> Information:
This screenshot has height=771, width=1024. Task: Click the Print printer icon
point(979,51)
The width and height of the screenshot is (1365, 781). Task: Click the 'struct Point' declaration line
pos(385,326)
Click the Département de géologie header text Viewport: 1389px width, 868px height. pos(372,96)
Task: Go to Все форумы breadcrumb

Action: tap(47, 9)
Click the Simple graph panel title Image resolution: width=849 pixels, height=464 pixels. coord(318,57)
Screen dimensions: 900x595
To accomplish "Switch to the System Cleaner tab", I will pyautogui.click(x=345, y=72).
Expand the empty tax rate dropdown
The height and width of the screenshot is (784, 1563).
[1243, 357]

> Directions: Transcribe every entry, keeping each line exactly as it reads.

> Answer to this task:
This screenshot has height=771, width=1024. Task: Click the Print printer icon
point(979,51)
The width and height of the screenshot is (1365, 781). Task: Click the 'struct Point' declaration line
pos(385,326)
Click the Département de géologie header text Viewport: 1389px width, 868px height. pos(372,96)
Task: Go to Все форумы breadcrumb

Action: tap(47, 9)
Click the Simple graph panel title Image resolution: width=849 pixels, height=464 pixels. coord(318,57)
Screen dimensions: 900x595
To accomplish "Switch to the System Cleaner tab", I will pyautogui.click(x=345, y=72).
Expand the empty tax rate dropdown
The height and width of the screenshot is (784, 1563).
[1243, 357]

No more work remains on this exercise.